[Collection entries]
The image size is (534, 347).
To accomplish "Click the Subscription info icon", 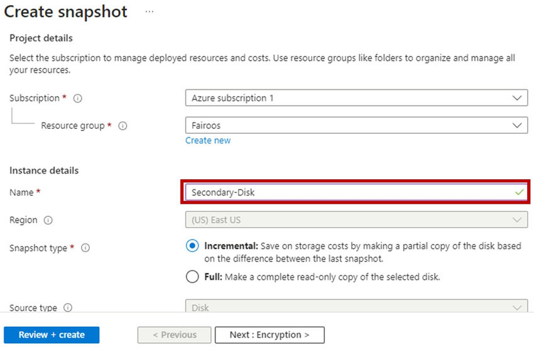I will point(78,99).
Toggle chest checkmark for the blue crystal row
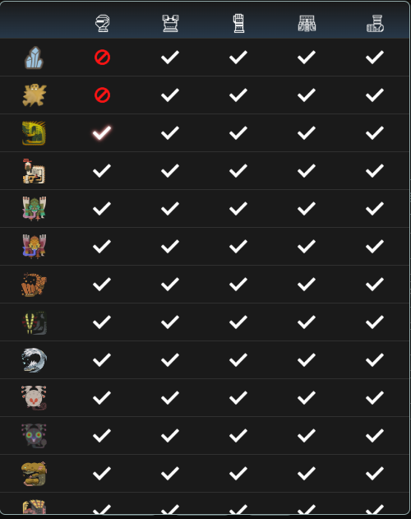 (x=170, y=58)
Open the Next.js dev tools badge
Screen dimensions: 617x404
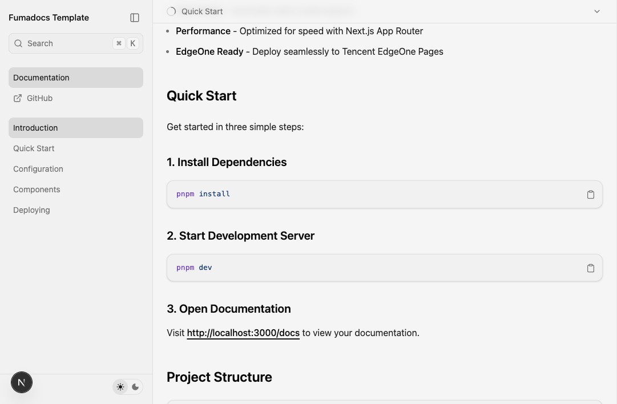22,382
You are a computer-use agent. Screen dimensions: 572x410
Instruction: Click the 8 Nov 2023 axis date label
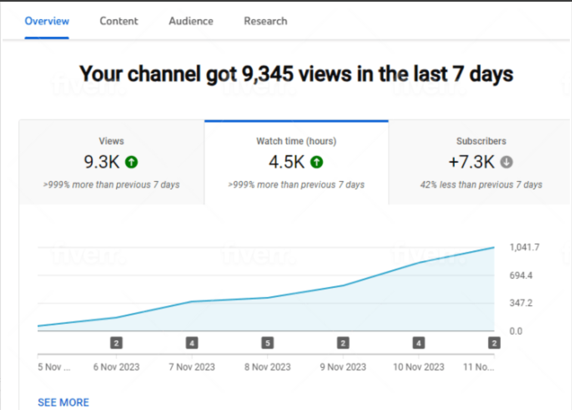pyautogui.click(x=267, y=367)
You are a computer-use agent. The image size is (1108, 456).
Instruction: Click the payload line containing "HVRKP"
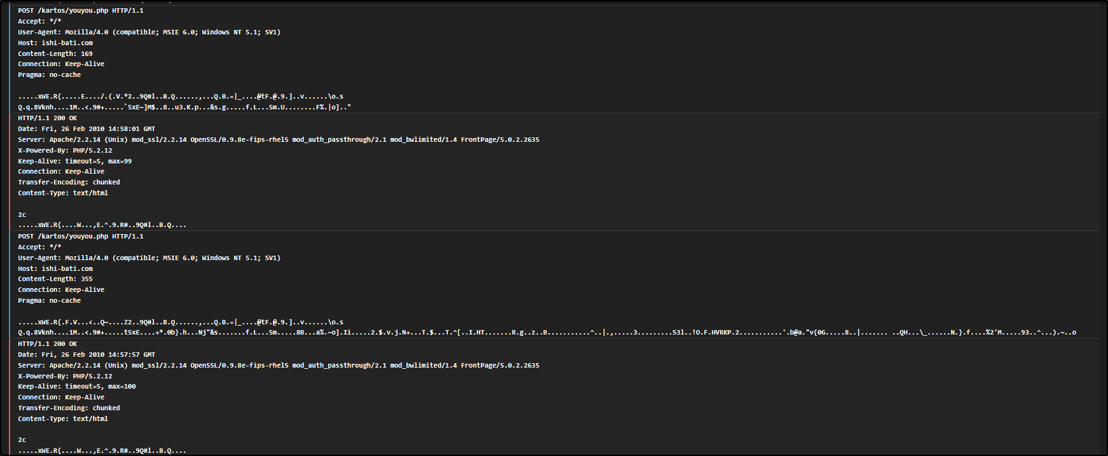pyautogui.click(x=546, y=333)
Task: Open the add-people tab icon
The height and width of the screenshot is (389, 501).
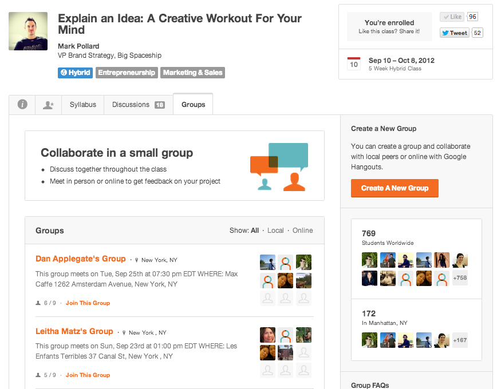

**PROBLEM TO WORK ON:**
Determine the number of lines in these entries that contain the word "size", and write only that number.

**ANSWER SPACE:**
2